* Your instructions:
Please update the records below so that every "Open" becomes "Launch", keeping all other text the same.

---- Data for this exercise

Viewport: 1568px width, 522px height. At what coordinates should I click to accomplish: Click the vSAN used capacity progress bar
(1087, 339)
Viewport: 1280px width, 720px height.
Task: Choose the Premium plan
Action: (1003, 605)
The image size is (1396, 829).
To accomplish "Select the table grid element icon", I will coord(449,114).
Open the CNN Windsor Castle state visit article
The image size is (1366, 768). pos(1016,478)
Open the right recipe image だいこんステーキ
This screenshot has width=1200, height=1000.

--------

* Answer to the exercise:
Viewport: 1568px width, 522px height. At what coordinates should I click to accomplish: Click the vSAN used capacity progress bar
(1087, 339)
Viewport: 1280px width, 720px height.
Task: Choose the Premium plan
Action: (1003, 605)
The image size is (1396, 829).
To accomplish "Select the table grid element icon", I will coord(449,114).
Launch the CNN Windsor Castle state visit article
The image size is (1366, 768). pos(1016,478)
Launch the right recipe image だいこんステーキ
This screenshot has width=1200, height=1000.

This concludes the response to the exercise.